Senior Manager, Regulatory Operations

About The Position

Requirements

• Minimum BSc in chemistry or related disciplines
• Knowledge and operational experience in a GMP environment
• Knowledge of the structure, content and requirements relating to the Common Technical Document (CTD)
• Sound experience of regulatory processes and Health Authority (HA) requirements/guidance’s for FDA, EU and global markets
• Regulatory Starting Material (RSM), Intermediate, Active Pharmaceutical Ingredients (API) and Drug Product (DP) Pharmaceutical experience or Biologics Drug Substance (DS) and DP preferred
• Strong knowledge of compliance requirements
• Strong technical knowledge of the regulatory landscape and requirements; ability to translate regulatory requirements into action
• Ability to work independently and within team matrix environments
• Ability to manage teams associated with individual aspects of responsibilities; direct people management and project management aspects
• Thorough knowledge of worldwide regulatory GMP requirements and a working knowledge of Food and Drug Administration (FDA) & European Union (EU) GMP requirements
• In depth knowledge of Quality Management Systems with an emphasis on change control principles and the applicability of restrictions in the release process for changes that require health authority approval
• Ability to ensure objective critique of dossier content and health authority query / response content to ensure that compliance is maintained
• Must be able to prioritize, organize and manage multiple tasks to tight deadlines
• Ability to assess the right balance between the business implications, technical considerations and quality decisions
• People Management (set objectives, coach, prioritize team members work)

Nice To Haves

• Project Management skills are desired

Responsibilities

• Working as part of a team dealing with global market registrations and providing regulatory guidance, direction and support to all External Manufacturing groups
• Supporting regulatory activities for new products and technology transfers to include strategy and timeline development, specification setting and testing standard updates
• Maintains strong communication and working relationships with all departments, contract manufacturing organizations, and global personnel such as global regulatory, global testing standard and compendial organizations
• Coordination of External Manufacturing (EXM) dossier review and approval management process (Module 2 and 3) and prepares registration documents as required
• Coordination and review of regulatory renewals, Good Manufacturing Practices (GMP) renewals and annual report submissions
• Ensures that appropriate documentation is maintained to ensure compliance of products manufacture at contract manufacturing organizations with the regulatory filings
• Participating in other Quality Assurance (QA) supporting activities as required (e.g. internal audits, site regulatory inspections, Annual Product Quality Reviews (APQR’s), quality risk management)
• Lead, motivate, mentor, and coaches team members with ongoing effective performance feedback and provide developmental opportunities to meet Department and company goals/objective ensuring continuous improvement and a high performing team

Benefits

• Health Coverage: Medical, pharmacy, dental, and vision care.
• Wellbeing Support: Programs such as BMS Well-Being Account, BMS Living Life Better, and Employee Assistance Programs (EAP).
• Financial Well-being and Protection: 401(k) plan, short- and long-term disability, life insurance, accident insurance, supplemental health insurance, business travel protection, personal liability protection, identity theft benefit, legal support, and survivor support.
• Work-life benefits include: Paid Time Off US Exempt Employees: flexible time off (unlimited, with manager approval, 11 paid national holidays (not applicable to employees in Phoenix, AZ, Puerto Rico or Rayzebio employees) Phoenix, AZ, Puerto Rico and Rayzebio Exempt, Non-Exempt, Hourly Employees: 160 hours annual paid vacation for new hires with manager approval, 11 national holidays, and 3 optional holidays Based on eligibility, additional time off for employees may include unlimited paid sick time, up to 2 paid volunteer days per year, summer hours flexibility, leaves of absence for medical, personal, parental, caregiver, bereavement, and military needs and an annual Global Shutdown between Christmas and New Years Day.

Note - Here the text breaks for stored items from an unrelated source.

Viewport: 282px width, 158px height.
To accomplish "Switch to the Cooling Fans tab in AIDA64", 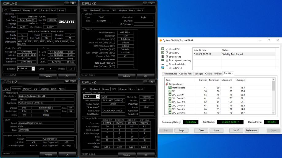I will pyautogui.click(x=186, y=74).
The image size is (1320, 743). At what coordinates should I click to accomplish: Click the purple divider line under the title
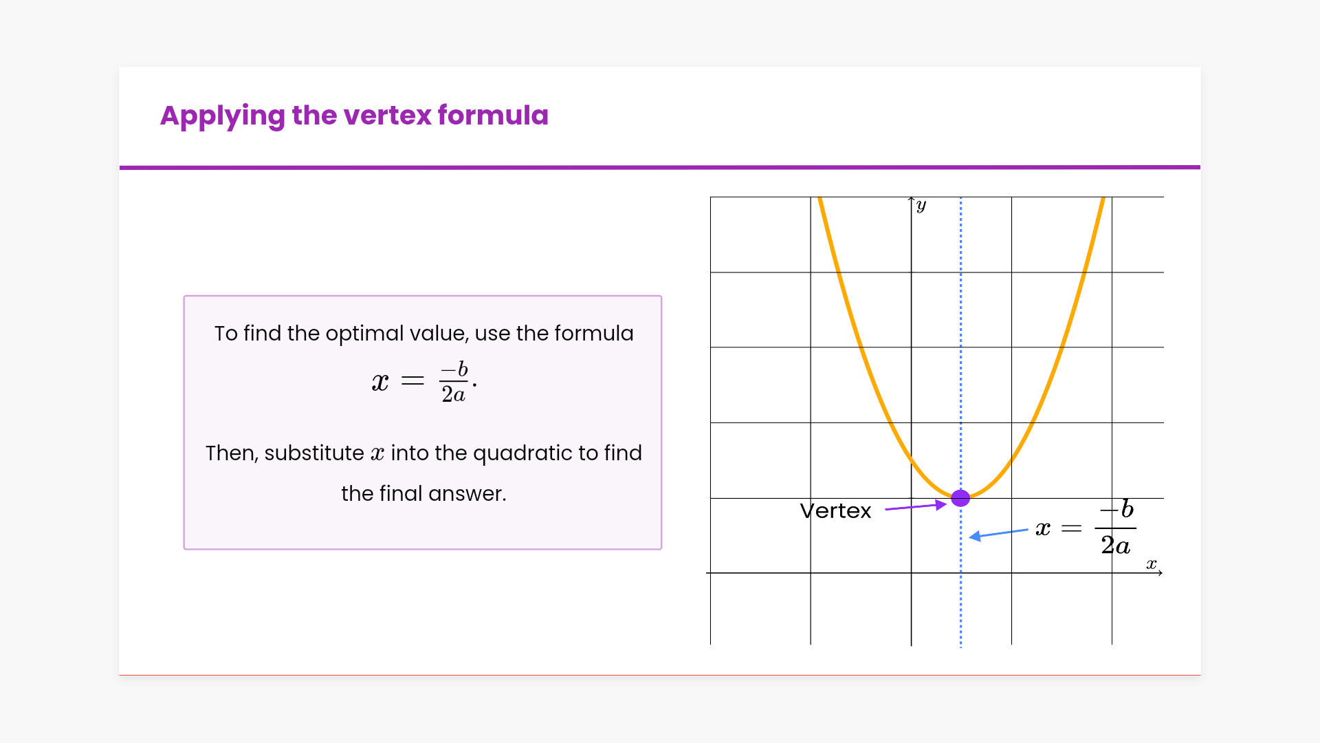point(660,167)
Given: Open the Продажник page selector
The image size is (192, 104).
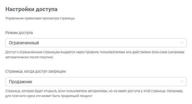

All global employees full and part-time who are actively employed at and paid directly by BMS at the end of the calendar year are eligible to take advantage of the Global Shutdown.
• Eligibility Disclosure: The summer hours program is for United States (U.S.) office-based employees due to the unique nature of their work. Summer hours are generally not available for field sales and manufacturing operations and may also be limited for the capability centers. Employees in remote-by-design or lab-based roles may be eligible for summer hours, depending on the nature of their work, and should discuss eligibility with their manager. Employees covered under a collective bargaining agreement should consult that document to determine if they are eligible. Contractors, leased workers and other service providers are not eligible to participate in the program.